» Task instructions
The answer must consist of every line below containing "agent".

[Saved entries]
*** Block opens ***

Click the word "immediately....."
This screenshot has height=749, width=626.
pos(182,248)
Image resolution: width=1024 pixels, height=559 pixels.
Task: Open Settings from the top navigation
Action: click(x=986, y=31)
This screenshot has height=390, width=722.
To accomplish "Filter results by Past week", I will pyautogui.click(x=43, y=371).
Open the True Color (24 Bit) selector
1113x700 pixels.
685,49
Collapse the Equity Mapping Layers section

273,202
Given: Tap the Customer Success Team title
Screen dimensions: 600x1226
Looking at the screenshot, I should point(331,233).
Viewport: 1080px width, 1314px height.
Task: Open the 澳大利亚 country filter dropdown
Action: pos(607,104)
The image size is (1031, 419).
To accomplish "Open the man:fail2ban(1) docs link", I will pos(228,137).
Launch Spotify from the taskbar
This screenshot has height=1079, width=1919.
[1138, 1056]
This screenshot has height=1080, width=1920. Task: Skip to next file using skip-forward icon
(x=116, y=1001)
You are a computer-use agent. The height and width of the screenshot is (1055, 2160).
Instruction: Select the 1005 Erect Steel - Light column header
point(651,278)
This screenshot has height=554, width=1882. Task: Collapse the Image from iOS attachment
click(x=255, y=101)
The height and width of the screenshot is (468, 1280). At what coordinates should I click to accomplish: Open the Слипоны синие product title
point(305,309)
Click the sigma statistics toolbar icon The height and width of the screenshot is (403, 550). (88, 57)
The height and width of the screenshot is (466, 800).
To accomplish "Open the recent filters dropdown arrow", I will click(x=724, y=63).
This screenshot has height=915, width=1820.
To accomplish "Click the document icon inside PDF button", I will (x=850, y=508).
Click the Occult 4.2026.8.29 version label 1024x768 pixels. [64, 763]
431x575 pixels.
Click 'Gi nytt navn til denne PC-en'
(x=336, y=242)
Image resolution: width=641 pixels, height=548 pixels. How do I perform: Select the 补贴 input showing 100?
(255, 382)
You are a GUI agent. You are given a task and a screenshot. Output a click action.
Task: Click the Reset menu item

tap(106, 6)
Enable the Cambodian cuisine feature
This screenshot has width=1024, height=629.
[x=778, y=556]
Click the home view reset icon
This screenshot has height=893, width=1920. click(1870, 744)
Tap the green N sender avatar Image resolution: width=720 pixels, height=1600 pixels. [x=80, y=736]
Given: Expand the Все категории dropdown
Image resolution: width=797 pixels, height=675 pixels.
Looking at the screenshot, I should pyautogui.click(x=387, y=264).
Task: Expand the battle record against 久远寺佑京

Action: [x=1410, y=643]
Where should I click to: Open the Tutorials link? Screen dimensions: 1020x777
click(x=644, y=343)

*** Block closes ***

» Response to this exercise
You are a computer-use agent. The height and width of the screenshot is (1055, 2160).
You are a GUI agent. You are given a task and a screenshot. Output a click action.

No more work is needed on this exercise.